TASK BRIEF :: Which British TV presenter does the passage on alopecia in film and TV name as bald since her 30s?

STUDY TEXT ::
Now obviously I'd like to say that in 2019 you couldn't get away with marrying a condition that lots of people in the real world have and struggle with, and being, you know, a horror movie monster, but I've seen at least one new film this year that does exactly that, so I'll just shrug and while I could say something terribly intelligent and a bit patronising about horror movies being an expression of what people find uncanny and responding to it, in the end I'll probably just admit that if you live with alopecia, you're not going to be well represented in this movie. I mean how often do people with alopecia appear in movies and TV at all? There's the British TV presenter Gail Porter who's been bald since her 30s and just carried on broadcasting. And Jeana Turner, who was a runner up in America's Next Top Model in early 2018, and who was encouraged to own it and make it her USP, which I guess is sort of positive?
Huh. Maybe not.

But in fiction, it only seems to come up as a Very Special Sympathy Episode Thing, where we have the Inspiring Story of a Brave Person We Should Probably Feel a Bit Sorry For. And Blue Sunshine.

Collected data
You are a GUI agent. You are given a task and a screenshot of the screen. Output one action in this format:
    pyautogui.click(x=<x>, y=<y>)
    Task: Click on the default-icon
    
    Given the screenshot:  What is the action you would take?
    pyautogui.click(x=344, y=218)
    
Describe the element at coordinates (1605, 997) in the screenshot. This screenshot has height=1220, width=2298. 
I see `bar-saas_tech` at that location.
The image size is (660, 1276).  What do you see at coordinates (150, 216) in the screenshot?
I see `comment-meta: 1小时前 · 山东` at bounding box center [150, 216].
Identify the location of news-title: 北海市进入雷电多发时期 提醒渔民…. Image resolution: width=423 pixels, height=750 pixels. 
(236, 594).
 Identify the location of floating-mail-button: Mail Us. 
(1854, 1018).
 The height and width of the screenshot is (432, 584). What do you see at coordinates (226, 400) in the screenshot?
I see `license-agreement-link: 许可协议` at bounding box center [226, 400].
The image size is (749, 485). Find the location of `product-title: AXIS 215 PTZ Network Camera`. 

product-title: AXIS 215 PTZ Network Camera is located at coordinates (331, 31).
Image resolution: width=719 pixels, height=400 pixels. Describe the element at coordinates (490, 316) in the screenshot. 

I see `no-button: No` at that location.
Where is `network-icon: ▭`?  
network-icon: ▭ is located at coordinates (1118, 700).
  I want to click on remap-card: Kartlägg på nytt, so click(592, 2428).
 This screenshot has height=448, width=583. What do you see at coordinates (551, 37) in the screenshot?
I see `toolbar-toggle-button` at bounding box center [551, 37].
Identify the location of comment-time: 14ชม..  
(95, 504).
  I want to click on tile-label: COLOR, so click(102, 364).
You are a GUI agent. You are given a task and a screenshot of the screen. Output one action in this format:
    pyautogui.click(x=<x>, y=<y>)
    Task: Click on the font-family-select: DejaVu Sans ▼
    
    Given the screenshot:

RESULT FOR THIS EXERCISE :: Gail Porter